Elemental, a group show at Haines Gallery (San Francisco) coincides with the aforementioned traveling exhibition Ansel Adams in Our Time at the De Young Museum. In their use of both newly invented and antiquated processes, each exhibiting artist embraces the forces of nature to create their work: sun and light, as all photography does, but also water, weather, temperature, and the spin of the earth. I’m thrilled to show with John Chiara, Binh Danh, and Chris McCaw and hope you’ll join us at the opening on April 7th! 

Sightlines: Photographs from the Collection
San Francisco Museum of Modern Art
August 6, 2022-May 7, 2023

Sightlines: Photographs from the Collection features my large-scale cyanotype made by ocean waves crashing onto paper treated with photographic chemistry. This piece was the first work I made at this scale and it is a dream to have it exhibited in San Francisco.

Artist Talk
Photographic Center NW
Seattle, WA
April 29, 6pm

Please join me for this free event at PCNW, where I’ll talk about my practice over the last couple decades.

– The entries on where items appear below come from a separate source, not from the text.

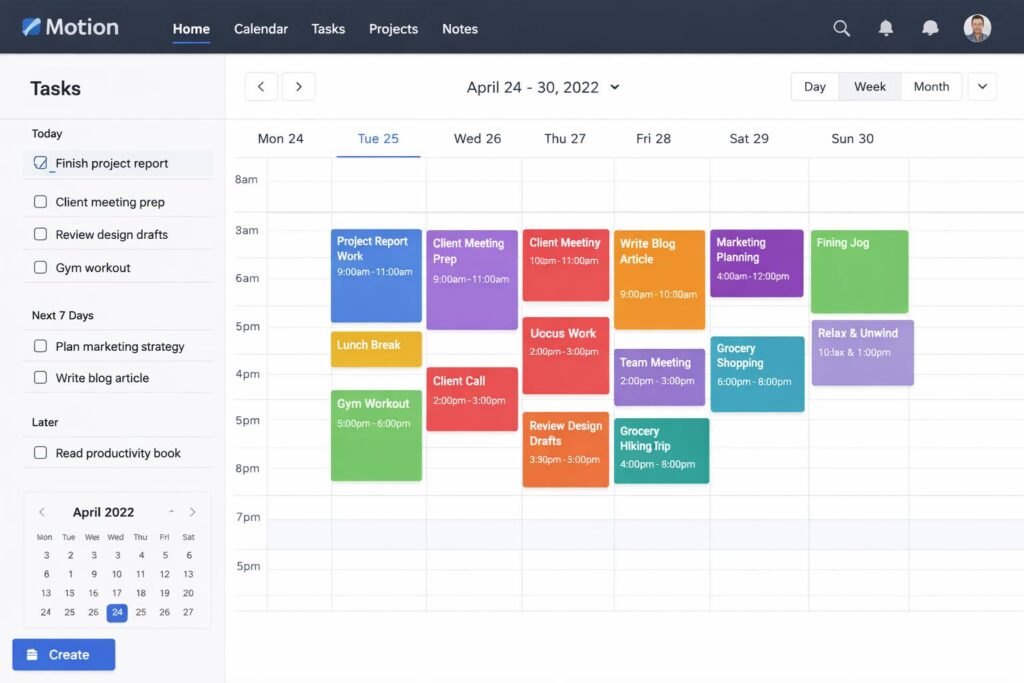This screenshot has width=1024, height=683.
Task: Expand the mini calendar month selector arrow
Action: click(172, 512)
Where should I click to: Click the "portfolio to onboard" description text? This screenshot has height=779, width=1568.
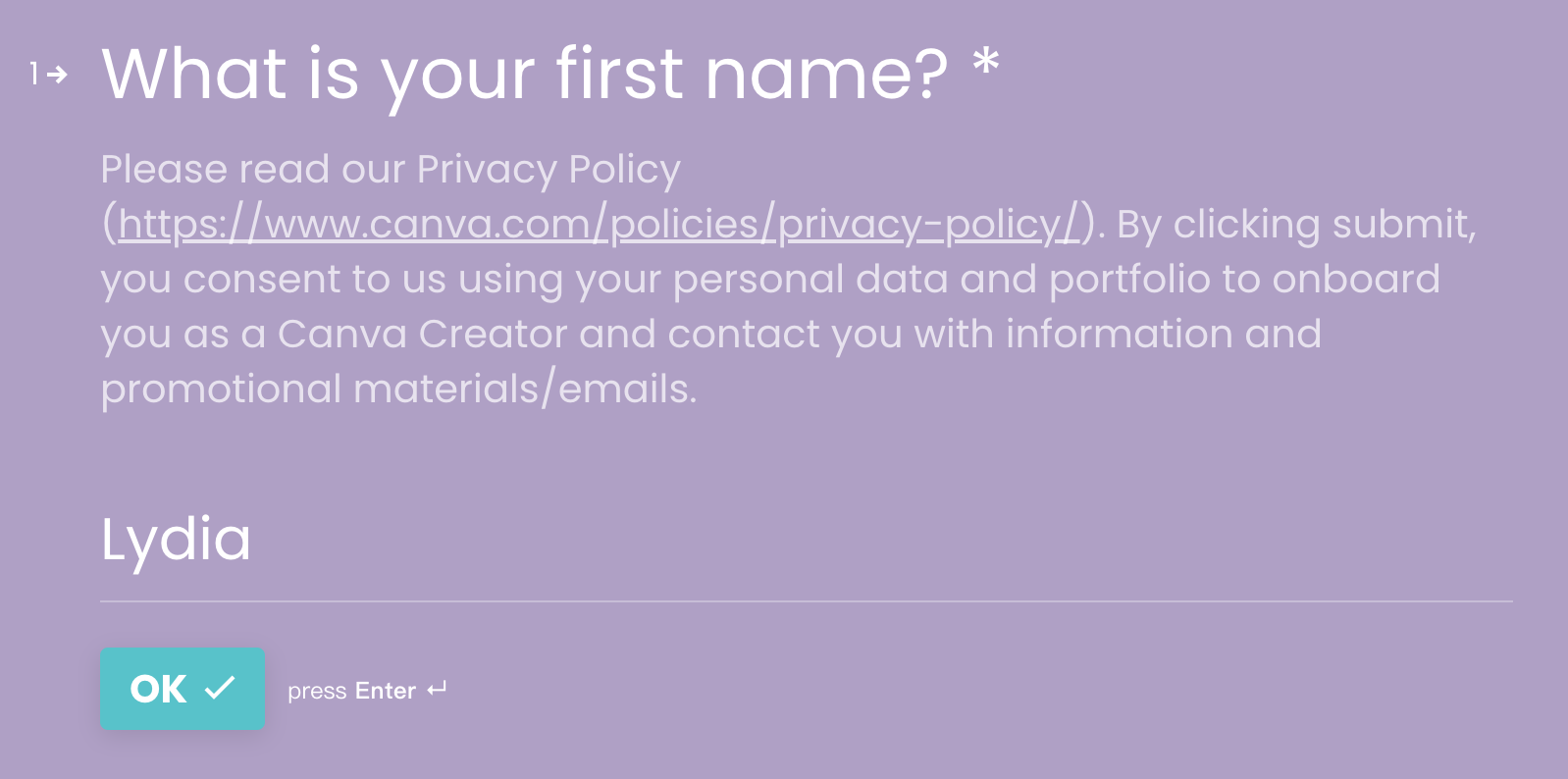[x=1244, y=280]
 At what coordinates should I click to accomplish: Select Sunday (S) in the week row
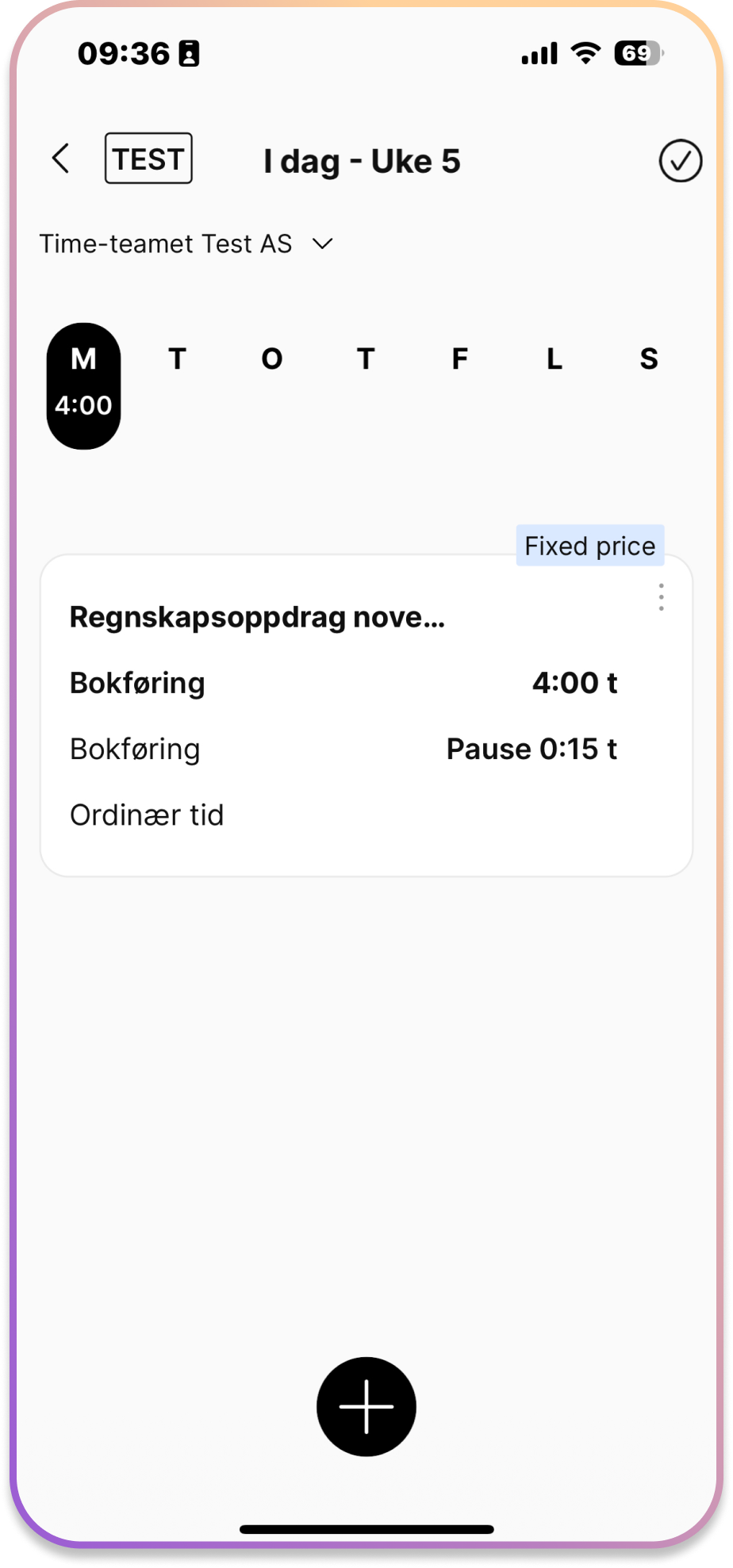point(649,359)

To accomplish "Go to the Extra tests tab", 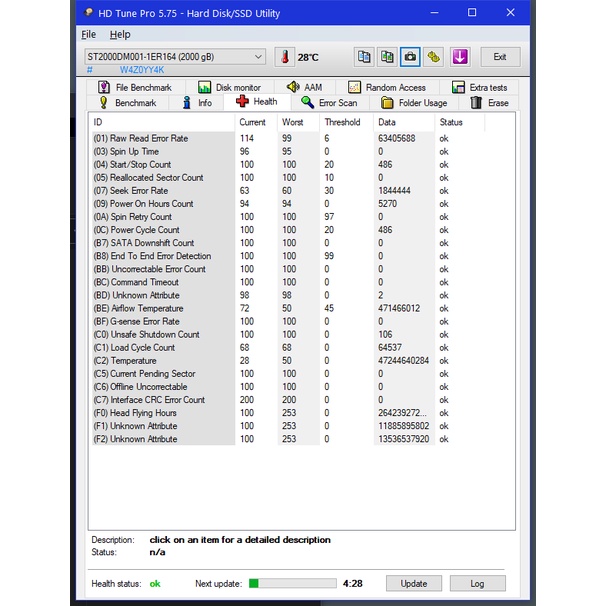I will tap(479, 88).
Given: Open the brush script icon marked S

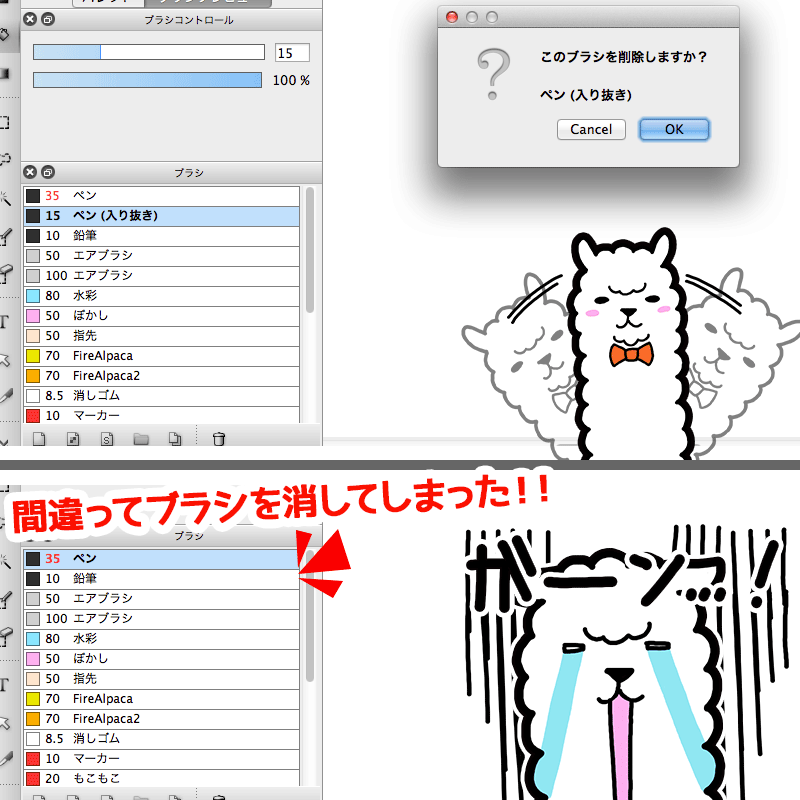Looking at the screenshot, I should [105, 438].
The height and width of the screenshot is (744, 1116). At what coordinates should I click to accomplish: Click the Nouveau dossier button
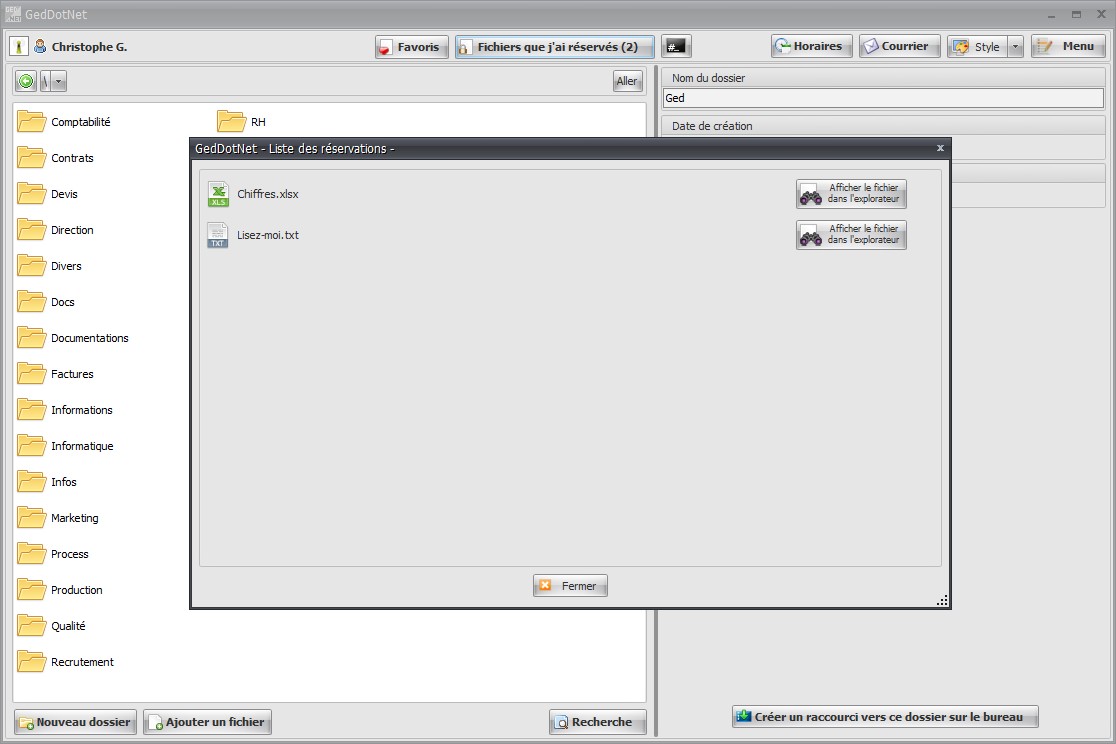75,722
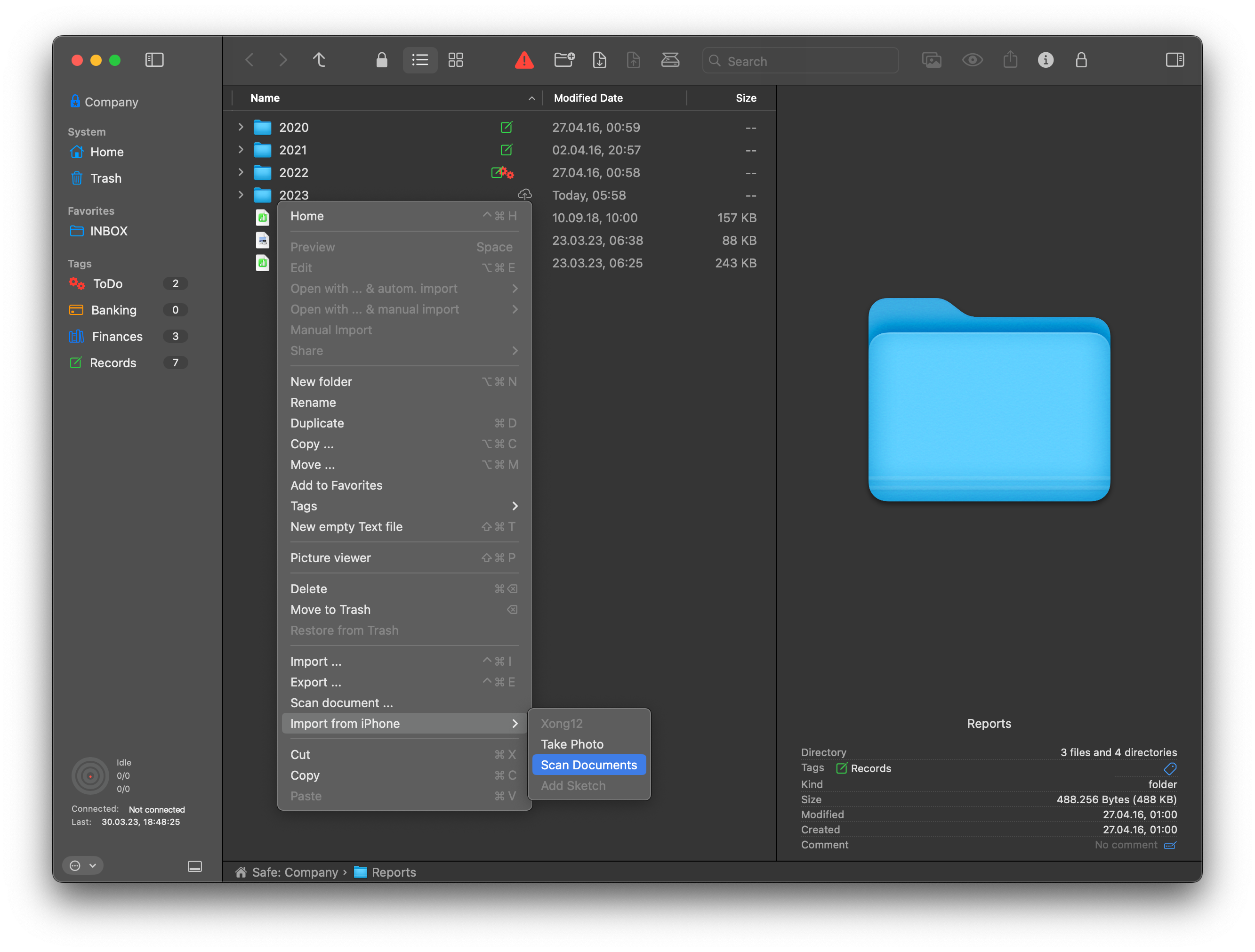Click the import document toolbar icon

599,60
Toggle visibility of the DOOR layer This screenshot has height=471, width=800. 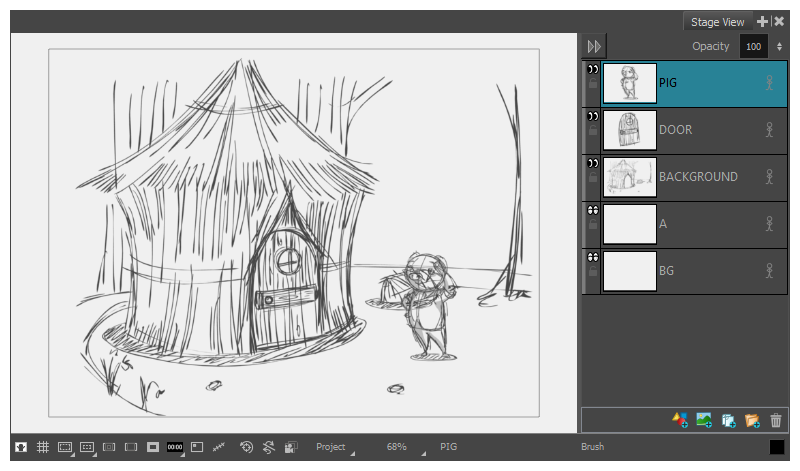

If you’re interested in studying with me, I am leading a workshop before the talk that will focus on creative work fueled by connection with, and inspiration from the environment. I will introduce participants to contemporary work that engages environmental/climate-based themes and will guide an exercise that hones attention to the surrounding environment before critiquing participants’ work. 

Yossi Milo Gallery at the Dallas Art Fair 
Dallas, TX
April 20 – 23

Yossi Milo is excited to participate in the upcoming Dallas Art Fair. The gallery’s debut presentation at the fair will include new works by Matthew Brandt, Sarah Anne Johnson, Kathrin Linkersdorff and Meghann Riepenhoff.

From Here to the Horizon: Photographs in Honor of Barry Lopez
Sheldon Museum of Art
Lincoln, NE
January 27, 2023 – December 21, 2023

This exhibition celebrates the unprecedented gift of more than ninety works donated by fifty American photographers to honor the writer Barry Lopez, who died in 2020 at age seventy-five. For more than five decades, Lopez wrote about the landscape in lyrical prose that offered a vivid and passionate account of humankind’s relationship with the natural world. From Here to the Horizon is accompanied by a fully illustrated exhibition catalogue, with contributions from Debra Gwartney, Robert Macfarlane, and Toby Jurovics.

Wild Visions: Wilderness as Image and Idea
by Ben A Minteer, Mark Klett and Stephen J. Pyne
Foreword by Roderick Frazier Nash
Yale University Press

I’m happy to have work from Littoral Drift in Wild Visions, a book distinctive in its union of landscape photography and environmental thought, a merging of short, thematic essays with a striking visual narrative. Often, the wild is viewed in binary terms: either revered as sacred and ecologically pure or dismissed as spoiled by human activities. This book portrays wilderness instead as an evolving gamut of understandings, a collage of views and ideas that is still in process.